A 76-year-old former nun has filed a lawsuit in Federal Court against a Columbus, Ohio police officer after being allegedly brutally assaulted and humiliated during a routine nursing home visit.
Elizabeth Bormann says that an officer with the Columbus Police Department knocked her to the ground and then handcuffed her while she tried to visit a 96-year-old friend confined to a bed at the Highbanks Care Center, WSYX News reports. She tells the ABC affiliate that she regularly drives 540 miles each week to visit the elderly friend, but things took an appalling turn during a visit a few months back.
When Bormann arrived at the nursing home on March 17, a staffer at the center told her that her friend’s legal guardian had made several changes to the list of approved visitors following a scam that cost the man’s family half a million dollars.
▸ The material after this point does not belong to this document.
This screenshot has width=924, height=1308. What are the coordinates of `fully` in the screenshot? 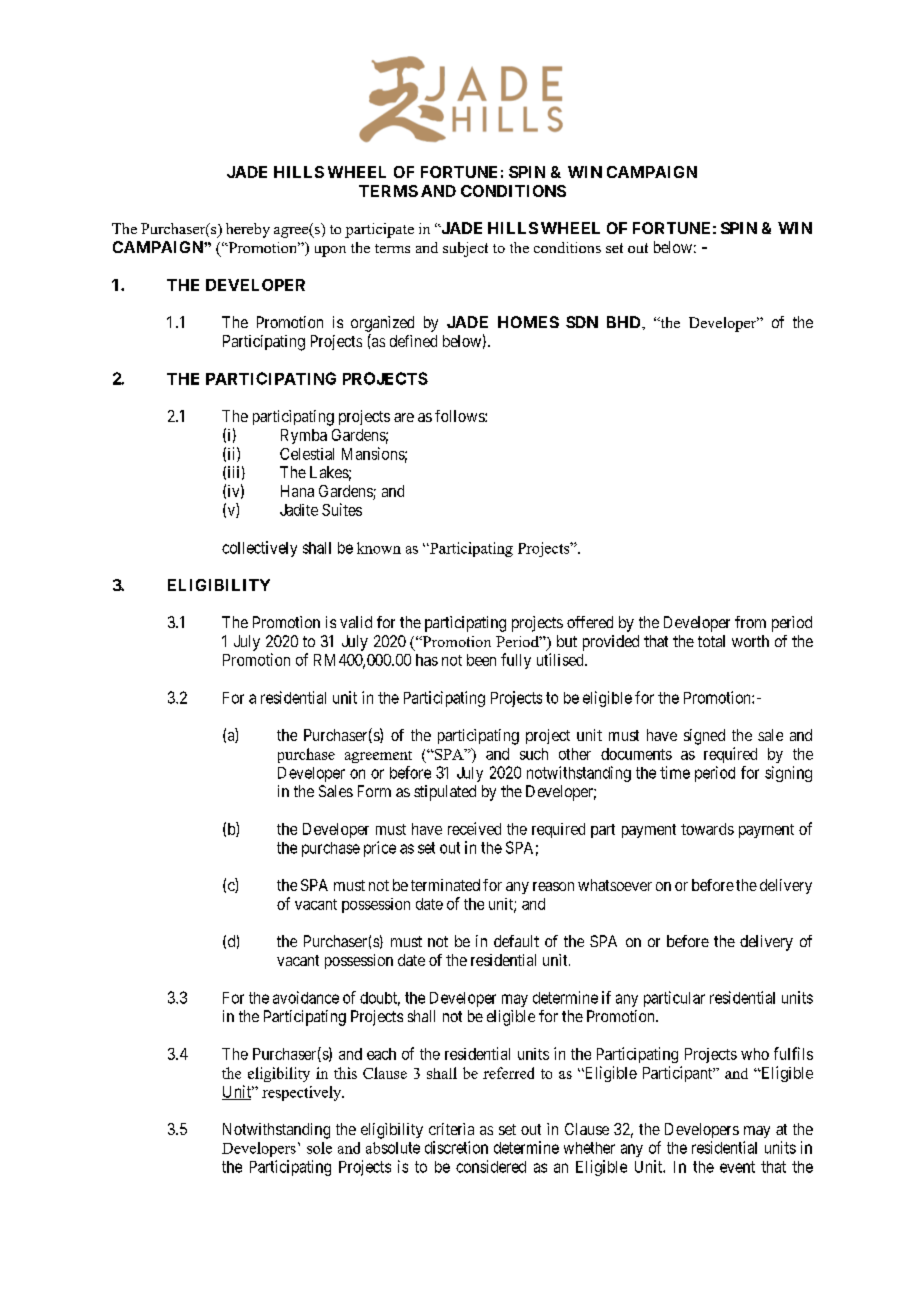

Although investigators tell WSYX that Ms. Bormann isn’t believed to be involved in the swindling, her name was nonetheless added to the do-not-admit list.
“I told them that I needed to see (him) because I needed to tell (him) that my visitation had been (canceled). And of course he was very upset, but I needed to tell him,” Bormann tells reporters.
The nursing home staff wasn’t all that understanding, though, and Bormann refused to leave until she was allowed to see her friend. That’s when the cops were called in.
Bormann tells the station that Columbus Police Officer Theodis N. Turner, III was dispatched to the nursing home to handle the situation. Bormann says the cop wasn’t willing to hear her side of the story, though.
“He said to me, ‘I’ve had enough of you,’ and he charged into me, basically, and somehow or the other, charged into my side, took my arm. It all happened so fast,” she tells WSYX.
“Before I know it, I was down on my knees and then, of course, I urinated, and I started a little crying, and pretty much I was just stunned.
“I was humiliated. I do believe that I’ve become a victim. It just was such a surprise and such a shock.”
The spokesperson for the Columbus Division of Police insists that Bormann provoked the assault that and that, despite the officer’s demands for her to leave, “she resisted him the whole time.”
When another officer arrived at scene, the second cop asked “Now this is why you call for backup?” court documents claim.
Bormann admitted guilt to a misdemeanor charge of criminal trespassing, but says the way the force handled the entire event was preposterous.
“It was quite traumatic for me, and then of course, it hurt,” she says.
Bormann’s attorney, Ashley Rutherford Starling, calls the entire incident “unbelievable.” She is helping the former school teacher and nun file a lawsuit that alleged the officer used excessive force and violated her client’s civil rights with the Federal Court for the Southern District of Ohio.